Firstly, facts and figures can be easily challenged. For many years I worked with the top 4 Commercial Real Estate agencies in Australia and each one of them told me they were the number one. So I asked each of them how they determined they were number one? One told me that they had the most listings while another said they had the most offices. The third agency said they had the most listings of any of the agencies and the final agency told me they were number one because they had the highest in sales. In fact, the 5th largest agency also told me they were number one because they had the largest global footprint. What this demonstrates is that an intellectual argument can be made for each of these agencies depending on how you chose to measure, but each claim could be easily challenged.

Secondly, even if you are able to convince someone intellectually, they will often take no action because they have no emotional reason to do so. Take smoking for example. We all know the health risks. It even says on the packet “Smoking Kills” and there is now a picture of a person’s rotten teeth or their leg falling off. Despite this, many people struggle to kick the habit because although they get it intellectually, there’s no emotional reason to give up. And yet a woman who has smoked for most of her life is often able to kick the habit the instant she finds out she is pregnant because she has an emotional reason to do so.

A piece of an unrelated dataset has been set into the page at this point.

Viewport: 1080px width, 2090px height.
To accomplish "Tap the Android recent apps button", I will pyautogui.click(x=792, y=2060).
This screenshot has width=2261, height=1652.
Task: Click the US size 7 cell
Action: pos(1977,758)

The answer to creating the emotional connection is through story. The reason is we use stories in our personal lives to communicate. When we meet someone new we typically share our story, where we are from, what we do, experiences from our life. Depending on how well we relate to each other a connection is made. As stories are the way we communicate, when we do it effectively they have the power to move people and effect real change. That’s why we call it a moving story.

That’s not to say that facts and figures aren’t important, they are. It’s just that first we need to connect emotionally with audiences. If we can do that, then people will automatically find intellectual reasons to justify their decision every time they put on those expensive pair of high heels… or get into their Alfa Romeo.